Saturday, February 20, 2010

One Place to Get Started


There is not one way to start moving toward organizational excellence.  Here is one approach to getting started.

Learn to look at your organization with new eyes.  Where is the activity that does not add value to the product?  The amount of activity that does not add value can be thousands of times of the amount of activity that does add value. Figure out how to eliminate activity that does not add value.

For example, transportation of material does not add value.  Of course, product has to be moved from one operation to the next, but often we increase transportation by having unnecessary space between any two operations.  Because we have the space, we don't move each piece to the next step immediately, we allow the product-in-process to accumulate in containers, to the point where it can no longer be moved by hand.  Now we need a forklift to come and move the container.



I have worked on many projects in which we put value-adding processes closer together.  We can then pass the material from process to process one piece at a time, known as "one-piece-flow."  After a welding operation, some steel tubes had to be washed before the next step in the production process.
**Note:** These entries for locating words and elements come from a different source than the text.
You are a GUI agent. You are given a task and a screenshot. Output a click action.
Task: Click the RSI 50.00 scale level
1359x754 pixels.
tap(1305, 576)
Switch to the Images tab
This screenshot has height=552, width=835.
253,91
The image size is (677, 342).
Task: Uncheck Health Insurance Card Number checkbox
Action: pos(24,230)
The welded tubes were accumulated in a basket, on a cart.  A cart with a full basket would be moved to a wash tank. The basket of parts was hoisted into the tank.  After being dipped briefly, the basket was allowed to drain over the wash tank. 

We experimented and found that acceptable cleaning could come from dipping the sub-assembly in a bucket of cleaning solution, next to the welder. The piece was then put on a rack within reach of the next operator.

With this small improvement of the overall process, we eliminated the accumulation of parts, the baskets into which the parts were accumulated and the carts on which they sat, the transportation to and from the wash tank and the queue in which the parts sit before and after the wash tank.  We did not eliminate the wash tank itself, as there were still other parts that required washing, but the possibility of eliminating it became evident.

Some people in finance did not like this solution, arguing that the equipment involved had not been fully amortized, and it would be wasteful not to use it.  The Plant Manager saw the greater waste in the production process and insisted that the improvement was real.

When transportation is eliminated, equipment to move the product may no longer be needed.  Taiichi Ohno, the Toyota manager who started what was to become the Toyota Production System, worked as a consultant after he retired.  Once when he was asked where to start making improvements, Ohno removed the key from a forklift, put it in his pocket and said, "Figure out how to work without this."  Putting operations closer together can lead to getting rid of forklifts that are no longer needed. In some cases conveyors do the transportation.  These can also be eliminated.

With one-piece-flow the product does not sit between operations for minutes, hours, or even days, where no value is being added. Not only that, when material sits around, bad things can happen to it.  It can rust, rot, get run into or run over, be dropped and damaged or broken or even become obsolete.  Now we have not only not added value to the material, we have taken value out of the material.

One-piece-flow also makes other waste that was invisible visible in ways that we can deal with it.  When we put operations close together, we discover that they have different cycle times.  We will discuss line balancing and producing only what is needed in the next post.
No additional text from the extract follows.